Nos encontramos ahora ante una nueva pesadilla multiplicadora, que no es la del espejo o la del agua del lago que devuelve su imagen a Narciso, sino que se trata más bien de una inmensa galería de espejos en los que se multiplica nuestra imagen, algo así como aquella galería de espejos de feria  que Orson Welles mostró en el desenlace de La Dama de Shanghai, cuando los personajes se ven una y otra repetidos decenas de veces y ya no saben a qué imagen deben disparar.

Ya no nos miramos de manera obsesiva en un espejo buscando nuestra identidad, o en un símbolo del yin-yang que nos recuerda opuestos simples como lo negro y lo blanco, lo femenino y lo masculino, la fuerza y la debilidad, sino que nos miramos en decenas de espejos. Cada vez son más quienes dedican sus mejores esfuerzos no a disolver o atenuar el peso de las identidades que nos han definido y encerrado durante siglos en compartimentos definidos, sino a multiplicarlas, a re-definirnos de esta o de aquella manera, inventando mil y una identidades, para que cada uno y cada una sepa a qué celda exacta pertenece. Todo esto nos lleva no a rebajar la obsesión por las clasificaciones sino a reforzarla.

Chesterton decía que en el siglo XX se había dejado de creer en Dios, pero no para no creer en nada, sino para creer en todo. Lo mismo sucede en el siglo XXI con la identidad: se ha dejado de creer en las identidades tradicionales (o eso parece a primera vista) pero a cambio se ha empezado a creer en decenas de identidades.

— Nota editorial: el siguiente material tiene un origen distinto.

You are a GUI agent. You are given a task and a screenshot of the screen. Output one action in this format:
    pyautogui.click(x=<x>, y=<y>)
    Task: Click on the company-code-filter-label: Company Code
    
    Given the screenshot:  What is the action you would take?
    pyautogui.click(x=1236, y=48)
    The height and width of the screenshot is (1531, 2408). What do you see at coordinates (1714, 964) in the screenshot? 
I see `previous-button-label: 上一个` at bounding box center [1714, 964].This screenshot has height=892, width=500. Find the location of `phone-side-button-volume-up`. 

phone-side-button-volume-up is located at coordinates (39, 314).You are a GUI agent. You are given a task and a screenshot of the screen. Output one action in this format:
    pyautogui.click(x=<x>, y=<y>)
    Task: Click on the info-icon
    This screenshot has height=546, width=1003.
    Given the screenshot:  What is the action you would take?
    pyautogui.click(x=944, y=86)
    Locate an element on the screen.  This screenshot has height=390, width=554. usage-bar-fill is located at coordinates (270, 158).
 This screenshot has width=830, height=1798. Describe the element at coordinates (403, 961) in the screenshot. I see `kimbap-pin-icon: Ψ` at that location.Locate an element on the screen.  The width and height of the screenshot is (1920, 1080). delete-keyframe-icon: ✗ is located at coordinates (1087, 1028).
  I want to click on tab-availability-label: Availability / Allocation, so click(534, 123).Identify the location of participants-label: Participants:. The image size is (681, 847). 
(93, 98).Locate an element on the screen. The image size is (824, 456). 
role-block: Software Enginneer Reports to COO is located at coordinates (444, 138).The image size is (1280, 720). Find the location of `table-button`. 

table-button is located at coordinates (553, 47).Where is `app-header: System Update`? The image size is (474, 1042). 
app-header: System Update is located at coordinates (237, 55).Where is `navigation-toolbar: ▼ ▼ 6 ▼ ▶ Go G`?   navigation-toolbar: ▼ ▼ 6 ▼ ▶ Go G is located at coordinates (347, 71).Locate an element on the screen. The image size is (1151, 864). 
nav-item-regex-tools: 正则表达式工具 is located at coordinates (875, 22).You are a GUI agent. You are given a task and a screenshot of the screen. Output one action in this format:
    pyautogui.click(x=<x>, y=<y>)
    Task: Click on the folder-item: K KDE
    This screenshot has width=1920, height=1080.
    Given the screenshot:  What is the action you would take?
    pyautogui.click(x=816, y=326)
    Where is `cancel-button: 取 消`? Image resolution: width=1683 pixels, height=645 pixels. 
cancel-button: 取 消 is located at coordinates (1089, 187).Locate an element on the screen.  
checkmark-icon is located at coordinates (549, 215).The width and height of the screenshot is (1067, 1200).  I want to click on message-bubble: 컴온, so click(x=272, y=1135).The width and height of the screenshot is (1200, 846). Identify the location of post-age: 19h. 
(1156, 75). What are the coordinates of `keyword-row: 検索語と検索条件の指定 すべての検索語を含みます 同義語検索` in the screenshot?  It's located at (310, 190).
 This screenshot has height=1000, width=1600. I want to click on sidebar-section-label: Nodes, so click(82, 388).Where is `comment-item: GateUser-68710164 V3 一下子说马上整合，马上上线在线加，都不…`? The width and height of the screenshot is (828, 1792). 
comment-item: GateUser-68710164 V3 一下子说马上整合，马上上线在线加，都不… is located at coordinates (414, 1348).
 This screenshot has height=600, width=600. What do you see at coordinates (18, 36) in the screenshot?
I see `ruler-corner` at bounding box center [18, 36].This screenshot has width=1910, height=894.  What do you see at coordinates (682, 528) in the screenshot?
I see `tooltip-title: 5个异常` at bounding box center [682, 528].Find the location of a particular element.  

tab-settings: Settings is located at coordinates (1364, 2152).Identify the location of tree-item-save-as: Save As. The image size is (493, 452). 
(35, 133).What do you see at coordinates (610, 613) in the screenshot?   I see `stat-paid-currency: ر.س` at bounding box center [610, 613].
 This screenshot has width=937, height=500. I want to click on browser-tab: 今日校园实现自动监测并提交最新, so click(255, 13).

El verbo fundamental aquí es «creer». Hay que creer en algo. Y si los grandes proyectos universales nos fatigan o nos parecen antiguos (modernos en vez de posmodernos), ¿por qué no creer en una pequeña comunidad de élite a la que no puede pertenecer todo el mundo, en la que compartimos una misma identidad ajena a las otras?

Con verdadero entusiasmo, los rastreadores de la identidad se han puesto a cartografiar el mundo, como en el siglo XIX lo hicieron los ingleses para hacerse con el dominio de Asia Central, y buscan identidades definidas en cualquier asunto imaginable : en el sexo, en el género y en los gustos sexuales (hetero, lesbiana, gay, bisexual, asexual, trans, detrans, no binario), en las naciones con o sin estado (húngaro, polaco, catalán, vasco), en las aficiones más inocentes (nerd, friki, hipster), en el año en el que uno ha nacido (milenials, centenials, babyboomer o boomers), en la etnia o cultura (negro, mulato, latino, inca, mexica, catalán, polaco, magiar). Algunas de estas etiquetas caen desde el cielo de las ideas sobre las cabezas de sus desdichados propietarios, que de pronto descubren que les han encasillado en una cosa u otra y que, por ejemplo, les persiguen hasta el exterminio por culpa de un etiqueta, como a los rohingas de Myanmar, pero otras muchas etiquetas son adoptadas con entusiasmo por personas que parecen tener en sus manos la máquina etiquetadora de los supermercados: ellos mismos se colocan la etiqueta que les sitúa en el estante que les corresponde en el gran supermercado de la vida social.